Matthew Fortune provided a writeup with their handling in GCC:
https://gcc.gnu.org/ml/gcc-patches/2015-07/msg01892.html
Thanks. I never looked at that message, almost certainly because it was
MIPS specific. I'm trying hard to stay out of backends that have good
active maintainers, and MIPS certainly qualifies on that point.
But what is the compact form at the micro-architectural level? My
mips-fu has diminished greatly, but my recollection is the bubble is
always there. Is that not the case?
The pipeline bubble will exist but the performance impact varies across
R6 cores. High-end OoO cores won't be impacted as much, but lower
end cores will. microMIPSR6 removes delay slot branches altogether which
pushes the simplest micro-architectures to optimize away the cost of a
pipeline bubble.
[ ... snip more micro-archticture stuff ... ]
Thanks. That helps a lot. I didn't realize the bubble was being
squashed to varying degrees. And FWIW, I wouldn't be surprised if you
reach a point on the OoO cores where you'll just want to move away from
delay slots totally and rely on your compact branches as much as
possible. It may give your hardware guys a degree of freedom that helps
them in the common case (compact branches) at the expense of slowing
down code with old fashioned delay slots.
Compact branches do a strange restriction in that they cannot be followed by a
CTI. This is to simplify branch predictors apparently but this may be lifted in
future ISA releases.
Come on! :-) There's some really neat things you can do when you allow
branches in delay slots. The PA was particularly fun in that regard.
My recollection is HP had some hand written assembly code in their
libraries which exploited the out-of-line execution you could get in
this case. We never tried to exploit in GCC simply because the
opportunities didn't see all that common or profitable.
If it is able to find insns from the commonly executed path that don't
have a long latency, then the fill is usually profitable (since the
pipeline bubble always exists). However, pulling a long latency
instruction (say anything that might cache miss or an fdiv/fsqrt) off
the slow path and conditionally nullifying it can be *awful*.
Everything else is in-between.
I agree. The variability in profit/loss in a concern and I see two ways to deal
with it:
A) modify the delay slot filler so that it choses speculative instructions of
less than some $cost and avoid instruction duplication when the eager filler
picks an instruction from a block with multiple predecessors. Making such
changes would be invasive and require more target specific hooks.

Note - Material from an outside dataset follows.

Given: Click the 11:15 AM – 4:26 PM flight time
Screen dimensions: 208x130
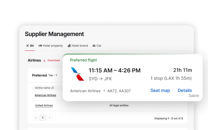Looking at the screenshot, I should (114, 70).
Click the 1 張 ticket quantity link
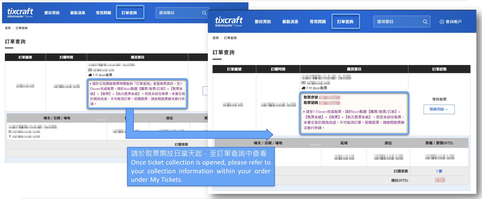The height and width of the screenshot is (199, 482). [439, 171]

The cost side here should be handled by existing mechanisms. You just
never allow anything other than simple arith, logicals & copies.
You'd need a hook to avoid this when copying was needed.

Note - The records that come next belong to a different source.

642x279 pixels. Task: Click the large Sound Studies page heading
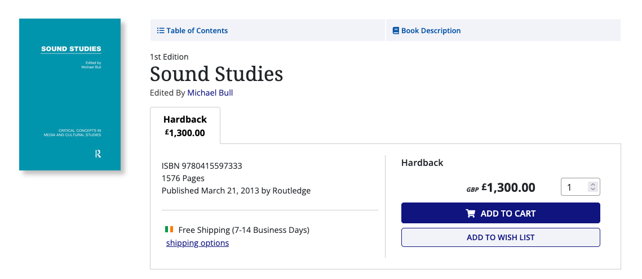[x=216, y=74]
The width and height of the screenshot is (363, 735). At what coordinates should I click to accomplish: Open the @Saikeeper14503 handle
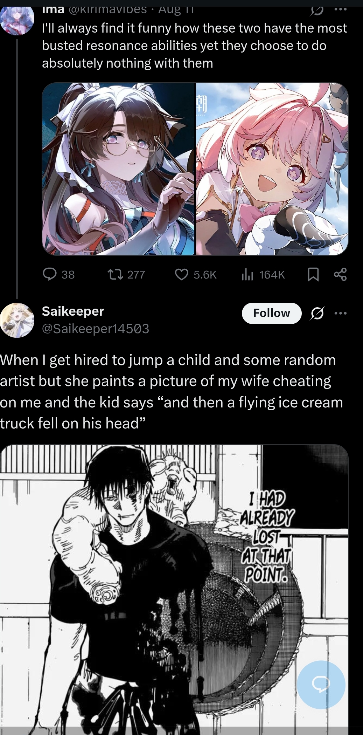tap(96, 329)
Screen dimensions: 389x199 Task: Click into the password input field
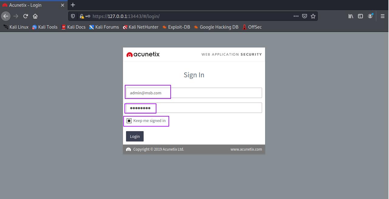[194, 108]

You'd probably also need some kind of target hook to indicate the level
of prediction where this is profitable since the cost varies across your
micro-architectures.
And you'd also have to worry about the special code which triggers when
there's a well predicted branch, but a resource conflict. In that case
reorg can fill the slot from the predicted path and insert compensation
code on the non-predicted path.
B) Use compact branches instead of speculative delay slot execution and forsake
variable performance for a consistent pipeline bubble by not using the
speculative delay filler altogether.
Between these two choices, B seems to better option as due to sheer simplicity.
Choosing neither gives speculative instruction execution when there could be a
small consistent penalty instead.
B is certainly easier.
The main objection I had was given my outdated knowledge of the MIPS
processors it seemed like you were taking a step backwards. You've
cleared that up and if you're comfortable with the tradeoff, then I
won't object to the target hook to disable eager filling.
Can you repost that patch? Given I was the last one to do major work on
reorg (~20 years ago mind you) it probably makes the most sense for me
to own the review.
jeff